*ACTIVITY*: Please transcribe only the lines between the one containing "Donate (150, 519)" and the end of the records, both ends included, exactly as written; skip every picture.

*Saved data entries*:
####

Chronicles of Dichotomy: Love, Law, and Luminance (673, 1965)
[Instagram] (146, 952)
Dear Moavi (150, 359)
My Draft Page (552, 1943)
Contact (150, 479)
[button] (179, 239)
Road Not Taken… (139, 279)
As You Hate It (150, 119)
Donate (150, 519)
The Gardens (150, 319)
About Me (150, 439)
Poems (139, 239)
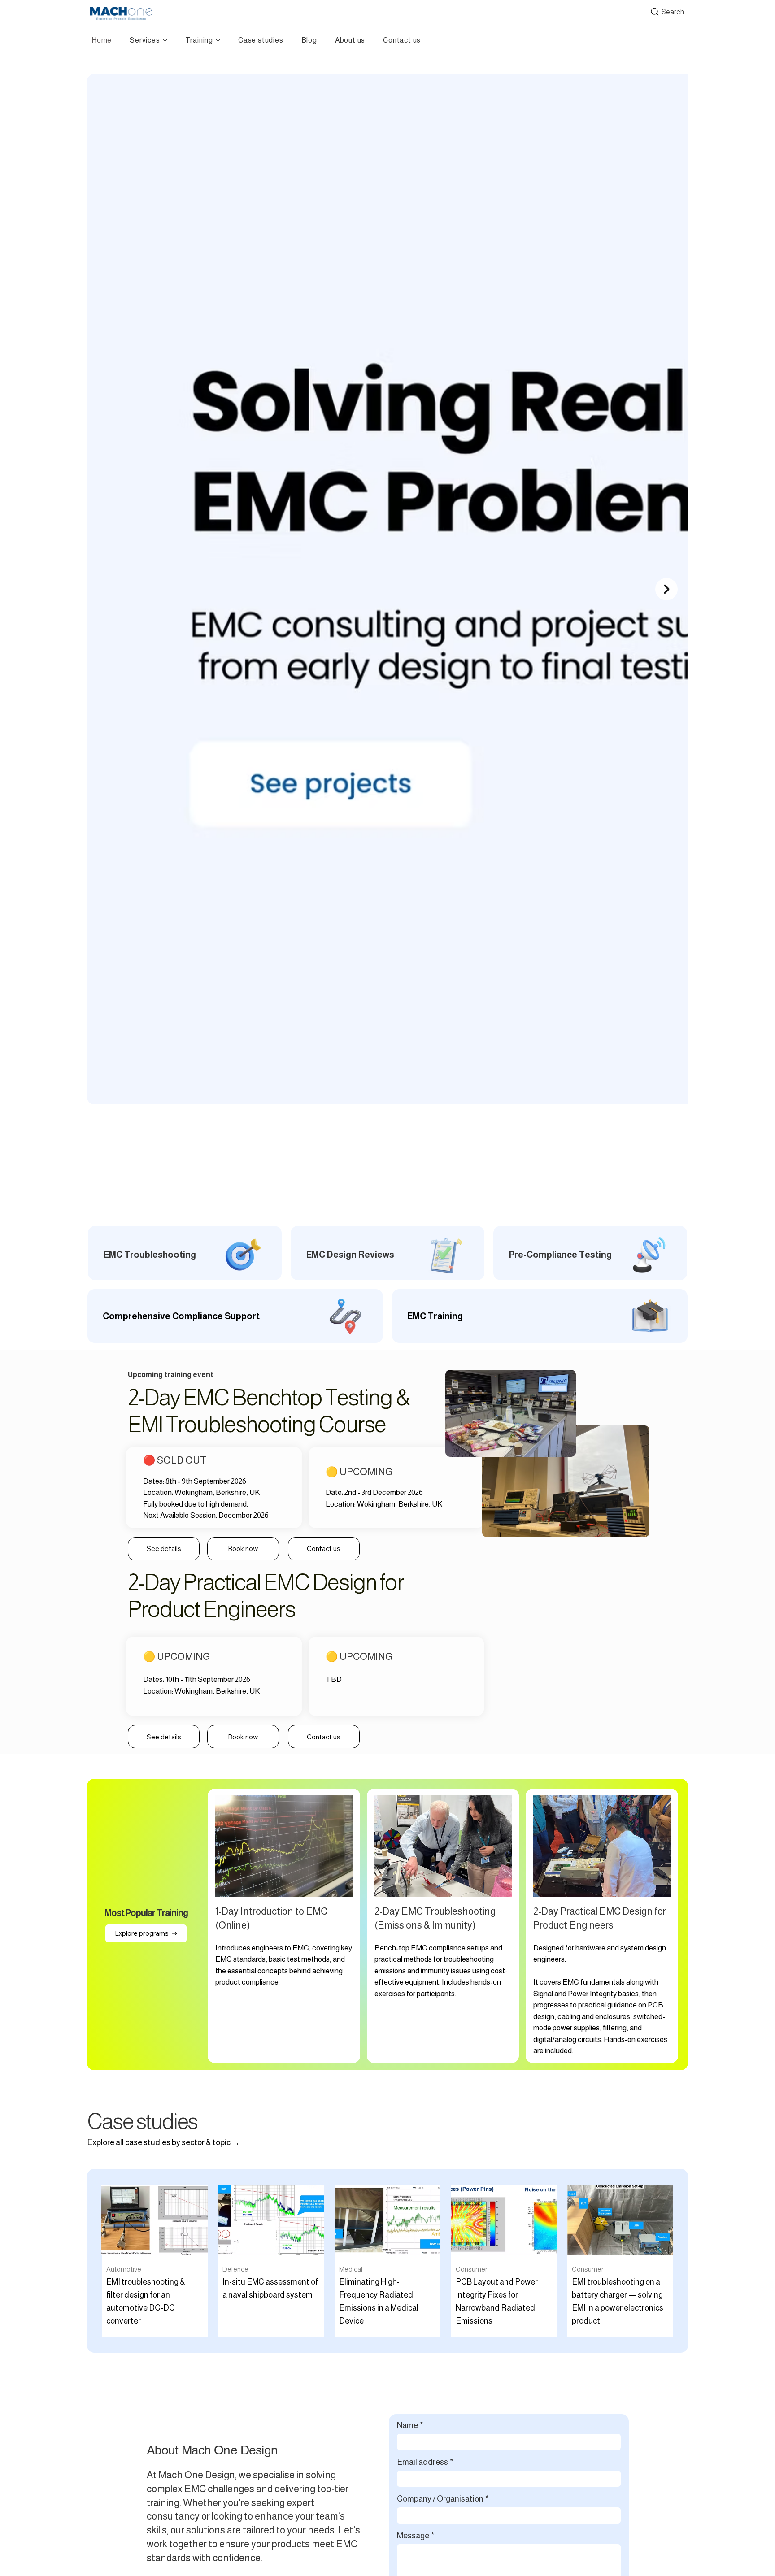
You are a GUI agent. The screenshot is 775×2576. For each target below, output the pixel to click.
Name (410, 2425)
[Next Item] (666, 589)
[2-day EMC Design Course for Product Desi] (602, 1925)
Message (416, 2535)
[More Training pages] (218, 40)
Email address (425, 2462)
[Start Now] (387, 1252)
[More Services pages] (165, 40)
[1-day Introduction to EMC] (284, 1925)
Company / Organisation (443, 2498)
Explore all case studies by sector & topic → (163, 2142)
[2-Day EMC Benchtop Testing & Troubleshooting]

####

*REPLY TO THE TASK*:
Donate (150, 519)
The Gardens (150, 319)
About Me (150, 439)
Poems (139, 239)
You are a GUI agent. The screenshot is 775×2576. For each target below, output the pixel to click.
Name (410, 2425)
[Next Item] (666, 589)
[2-day EMC Design Course for Product Desi] (602, 1925)
Message (416, 2535)
[More Training pages] (218, 40)
Email address (425, 2462)
[Start Now] (387, 1252)
[More Services pages] (165, 40)
[1-day Introduction to EMC] (284, 1925)
Company / Organisation (443, 2498)
Explore all case studies by sector & topic → (163, 2142)
[2-Day EMC Benchtop Testing & Troubleshooting]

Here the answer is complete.